■ **Records provided**:
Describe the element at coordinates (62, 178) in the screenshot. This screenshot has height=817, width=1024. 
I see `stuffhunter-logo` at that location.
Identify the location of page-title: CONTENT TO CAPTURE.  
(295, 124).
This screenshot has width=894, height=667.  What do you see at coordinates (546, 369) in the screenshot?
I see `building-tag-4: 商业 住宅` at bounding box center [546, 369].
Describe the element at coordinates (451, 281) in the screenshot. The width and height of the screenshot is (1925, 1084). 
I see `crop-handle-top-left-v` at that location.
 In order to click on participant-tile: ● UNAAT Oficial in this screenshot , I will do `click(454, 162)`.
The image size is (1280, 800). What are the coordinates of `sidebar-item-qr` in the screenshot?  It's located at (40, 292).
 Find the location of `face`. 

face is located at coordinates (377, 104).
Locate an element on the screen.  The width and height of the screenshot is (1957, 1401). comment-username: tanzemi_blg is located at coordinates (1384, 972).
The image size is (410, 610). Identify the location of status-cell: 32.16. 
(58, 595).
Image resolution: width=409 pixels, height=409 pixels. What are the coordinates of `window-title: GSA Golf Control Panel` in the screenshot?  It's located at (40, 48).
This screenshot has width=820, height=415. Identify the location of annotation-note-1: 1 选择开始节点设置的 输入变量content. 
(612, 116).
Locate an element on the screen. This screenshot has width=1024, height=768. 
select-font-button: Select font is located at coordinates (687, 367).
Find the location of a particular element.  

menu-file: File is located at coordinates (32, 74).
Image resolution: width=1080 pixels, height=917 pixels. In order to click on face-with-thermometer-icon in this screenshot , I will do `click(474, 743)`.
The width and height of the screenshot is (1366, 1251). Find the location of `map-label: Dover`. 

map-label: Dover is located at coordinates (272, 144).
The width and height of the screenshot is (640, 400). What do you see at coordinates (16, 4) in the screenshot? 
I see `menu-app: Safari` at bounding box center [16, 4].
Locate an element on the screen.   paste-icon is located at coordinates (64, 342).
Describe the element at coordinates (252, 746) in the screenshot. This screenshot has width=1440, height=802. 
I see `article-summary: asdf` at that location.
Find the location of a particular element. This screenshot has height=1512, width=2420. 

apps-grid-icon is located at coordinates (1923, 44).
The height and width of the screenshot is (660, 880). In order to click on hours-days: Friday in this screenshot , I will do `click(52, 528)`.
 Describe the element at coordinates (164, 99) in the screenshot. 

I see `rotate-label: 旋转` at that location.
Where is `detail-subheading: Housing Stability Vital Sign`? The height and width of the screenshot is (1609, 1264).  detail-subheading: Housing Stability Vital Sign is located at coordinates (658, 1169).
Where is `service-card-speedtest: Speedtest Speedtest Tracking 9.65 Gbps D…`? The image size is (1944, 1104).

■ **Goal of the exercise**: Copy all of the items above line for line, without changing any character.

■ **Task response**:
Describe the element at coordinates (62, 178) in the screenshot. This screenshot has height=817, width=1024. 
I see `stuffhunter-logo` at that location.
Identify the location of page-title: CONTENT TO CAPTURE.  
(295, 124).
This screenshot has width=894, height=667.  What do you see at coordinates (546, 369) in the screenshot?
I see `building-tag-4: 商业 住宅` at bounding box center [546, 369].
Describe the element at coordinates (451, 281) in the screenshot. The width and height of the screenshot is (1925, 1084). 
I see `crop-handle-top-left-v` at that location.
 In order to click on participant-tile: ● UNAAT Oficial in this screenshot , I will do `click(454, 162)`.
The image size is (1280, 800). What are the coordinates of `sidebar-item-qr` in the screenshot?  It's located at (40, 292).
 Find the location of `face`. 

face is located at coordinates (377, 104).
Locate an element on the screen.  The width and height of the screenshot is (1957, 1401). comment-username: tanzemi_blg is located at coordinates (1384, 972).
The image size is (410, 610). Identify the location of status-cell: 32.16. 
(58, 595).
Image resolution: width=409 pixels, height=409 pixels. What are the coordinates of `window-title: GSA Golf Control Panel` in the screenshot?  It's located at (40, 48).
This screenshot has width=820, height=415. Identify the location of annotation-note-1: 1 选择开始节点设置的 输入变量content. 
(612, 116).
Locate an element on the screen. This screenshot has width=1024, height=768. 
select-font-button: Select font is located at coordinates (687, 367).
Find the location of a particular element.  

menu-file: File is located at coordinates (32, 74).
Image resolution: width=1080 pixels, height=917 pixels. In order to click on face-with-thermometer-icon in this screenshot , I will do `click(474, 743)`.
The width and height of the screenshot is (1366, 1251). Find the location of `map-label: Dover`. 

map-label: Dover is located at coordinates (272, 144).
The width and height of the screenshot is (640, 400). What do you see at coordinates (16, 4) in the screenshot? 
I see `menu-app: Safari` at bounding box center [16, 4].
Locate an element on the screen.   paste-icon is located at coordinates (64, 342).
Describe the element at coordinates (252, 746) in the screenshot. This screenshot has width=1440, height=802. 
I see `article-summary: asdf` at that location.
Find the location of a particular element. This screenshot has height=1512, width=2420. 

apps-grid-icon is located at coordinates (1923, 44).
The height and width of the screenshot is (660, 880). In order to click on hours-days: Friday in this screenshot , I will do `click(52, 528)`.
 Describe the element at coordinates (164, 99) in the screenshot. 

I see `rotate-label: 旋转` at that location.
Where is `detail-subheading: Housing Stability Vital Sign`? The height and width of the screenshot is (1609, 1264).  detail-subheading: Housing Stability Vital Sign is located at coordinates (658, 1169).
Where is `service-card-speedtest: Speedtest Speedtest Tracking 9.65 Gbps D…`? The image size is (1944, 1104).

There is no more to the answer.